Up to and including the line that contains "Task: Select the release date for 海洋动物：美丽的海豚", reproduce every line exactly, beginning with the first line below.

[Items listed in a dataset]
*** Block opens ***
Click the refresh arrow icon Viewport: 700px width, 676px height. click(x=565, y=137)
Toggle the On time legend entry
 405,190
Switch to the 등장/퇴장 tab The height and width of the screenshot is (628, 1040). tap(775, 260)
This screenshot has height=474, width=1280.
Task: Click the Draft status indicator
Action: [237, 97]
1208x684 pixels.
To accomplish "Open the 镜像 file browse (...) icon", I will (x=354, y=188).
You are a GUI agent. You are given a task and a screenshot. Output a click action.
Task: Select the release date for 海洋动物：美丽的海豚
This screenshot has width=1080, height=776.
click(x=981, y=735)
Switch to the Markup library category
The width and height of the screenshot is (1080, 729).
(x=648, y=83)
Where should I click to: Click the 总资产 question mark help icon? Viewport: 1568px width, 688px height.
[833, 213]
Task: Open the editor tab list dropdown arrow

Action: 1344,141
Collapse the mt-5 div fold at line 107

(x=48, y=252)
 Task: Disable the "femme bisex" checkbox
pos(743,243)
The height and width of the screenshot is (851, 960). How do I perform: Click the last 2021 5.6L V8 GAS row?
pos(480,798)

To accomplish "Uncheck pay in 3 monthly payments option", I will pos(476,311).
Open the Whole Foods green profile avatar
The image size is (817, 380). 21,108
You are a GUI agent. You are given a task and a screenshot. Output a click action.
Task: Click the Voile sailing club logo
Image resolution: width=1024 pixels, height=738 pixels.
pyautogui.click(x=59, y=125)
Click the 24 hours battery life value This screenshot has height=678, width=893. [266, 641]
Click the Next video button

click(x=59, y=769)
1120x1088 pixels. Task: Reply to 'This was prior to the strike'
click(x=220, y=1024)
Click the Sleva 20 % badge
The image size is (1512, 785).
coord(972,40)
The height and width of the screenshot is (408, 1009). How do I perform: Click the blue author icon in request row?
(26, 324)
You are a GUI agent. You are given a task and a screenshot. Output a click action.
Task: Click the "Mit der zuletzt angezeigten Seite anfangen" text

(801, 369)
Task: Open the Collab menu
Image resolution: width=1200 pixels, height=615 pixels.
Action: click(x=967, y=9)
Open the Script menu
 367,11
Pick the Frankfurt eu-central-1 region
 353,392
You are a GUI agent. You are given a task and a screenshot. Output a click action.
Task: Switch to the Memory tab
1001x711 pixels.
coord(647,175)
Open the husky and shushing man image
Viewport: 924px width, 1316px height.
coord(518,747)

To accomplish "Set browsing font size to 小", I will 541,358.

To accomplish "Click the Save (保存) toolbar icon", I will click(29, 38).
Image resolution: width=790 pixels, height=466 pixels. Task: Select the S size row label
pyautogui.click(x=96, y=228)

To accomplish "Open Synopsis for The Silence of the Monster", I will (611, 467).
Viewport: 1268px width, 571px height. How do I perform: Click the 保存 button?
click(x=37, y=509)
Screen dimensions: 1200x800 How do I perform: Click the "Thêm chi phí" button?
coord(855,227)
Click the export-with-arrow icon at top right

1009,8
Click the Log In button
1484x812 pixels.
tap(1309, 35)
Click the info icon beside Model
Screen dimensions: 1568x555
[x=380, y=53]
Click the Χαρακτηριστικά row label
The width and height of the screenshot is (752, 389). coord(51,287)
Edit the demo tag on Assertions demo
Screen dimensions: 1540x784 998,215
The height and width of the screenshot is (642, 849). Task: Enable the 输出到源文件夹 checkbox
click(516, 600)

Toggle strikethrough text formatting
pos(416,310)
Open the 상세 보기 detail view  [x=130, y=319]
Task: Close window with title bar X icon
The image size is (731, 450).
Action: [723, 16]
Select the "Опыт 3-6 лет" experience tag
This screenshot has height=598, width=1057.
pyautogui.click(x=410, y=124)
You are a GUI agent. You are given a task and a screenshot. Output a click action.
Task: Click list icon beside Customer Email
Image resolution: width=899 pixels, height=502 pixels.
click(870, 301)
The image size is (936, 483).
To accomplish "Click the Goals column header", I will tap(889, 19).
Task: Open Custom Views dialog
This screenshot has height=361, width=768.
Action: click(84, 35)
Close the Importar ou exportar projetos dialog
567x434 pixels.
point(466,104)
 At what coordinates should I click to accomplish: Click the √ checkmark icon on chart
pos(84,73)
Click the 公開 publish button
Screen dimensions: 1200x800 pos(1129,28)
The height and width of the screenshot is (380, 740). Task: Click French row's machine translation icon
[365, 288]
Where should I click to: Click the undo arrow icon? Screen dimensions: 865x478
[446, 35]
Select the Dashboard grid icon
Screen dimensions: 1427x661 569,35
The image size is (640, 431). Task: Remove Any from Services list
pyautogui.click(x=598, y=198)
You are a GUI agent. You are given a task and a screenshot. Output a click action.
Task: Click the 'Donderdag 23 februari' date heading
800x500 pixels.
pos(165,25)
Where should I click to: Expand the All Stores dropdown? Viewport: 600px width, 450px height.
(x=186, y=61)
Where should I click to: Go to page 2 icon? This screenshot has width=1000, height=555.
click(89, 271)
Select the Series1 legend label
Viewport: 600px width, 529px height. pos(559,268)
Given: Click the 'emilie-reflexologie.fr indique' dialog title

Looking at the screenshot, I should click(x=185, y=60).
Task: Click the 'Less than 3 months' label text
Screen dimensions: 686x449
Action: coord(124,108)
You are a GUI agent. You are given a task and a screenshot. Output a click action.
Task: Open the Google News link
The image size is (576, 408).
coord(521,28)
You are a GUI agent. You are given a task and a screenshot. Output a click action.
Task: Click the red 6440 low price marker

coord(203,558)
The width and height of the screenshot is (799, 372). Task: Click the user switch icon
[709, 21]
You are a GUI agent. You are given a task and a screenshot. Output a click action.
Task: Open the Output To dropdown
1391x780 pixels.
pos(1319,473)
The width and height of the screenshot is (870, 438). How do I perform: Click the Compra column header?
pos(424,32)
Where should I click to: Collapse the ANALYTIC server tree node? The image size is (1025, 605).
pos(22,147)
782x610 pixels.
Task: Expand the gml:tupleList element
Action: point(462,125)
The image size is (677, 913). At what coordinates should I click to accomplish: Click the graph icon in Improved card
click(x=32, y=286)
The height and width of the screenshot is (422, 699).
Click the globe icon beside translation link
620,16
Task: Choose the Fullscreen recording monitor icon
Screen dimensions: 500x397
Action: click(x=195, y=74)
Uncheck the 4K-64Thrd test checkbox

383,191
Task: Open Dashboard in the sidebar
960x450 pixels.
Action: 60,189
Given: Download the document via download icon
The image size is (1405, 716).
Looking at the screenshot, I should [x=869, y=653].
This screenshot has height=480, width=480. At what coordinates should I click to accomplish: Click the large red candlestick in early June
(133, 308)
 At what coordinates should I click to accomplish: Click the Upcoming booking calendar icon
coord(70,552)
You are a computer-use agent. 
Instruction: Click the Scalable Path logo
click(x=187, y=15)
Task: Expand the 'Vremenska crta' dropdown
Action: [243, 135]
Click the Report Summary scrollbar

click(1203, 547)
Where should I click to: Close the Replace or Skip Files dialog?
*** Block closes ***
## Exercise result
Click the refresh arrow icon Viewport: 700px width, 676px height. click(x=565, y=137)
Toggle the On time legend entry
 405,190
Switch to the 등장/퇴장 tab The height and width of the screenshot is (628, 1040). tap(775, 260)
This screenshot has height=474, width=1280.
Task: Click the Draft status indicator
Action: [237, 97]
1208x684 pixels.
To accomplish "Open the 镜像 file browse (...) icon", I will (x=354, y=188).
You are a GUI agent. You are given a task and a screenshot. Output a click action.
Task: Select the release date for 海洋动物：美丽的海豚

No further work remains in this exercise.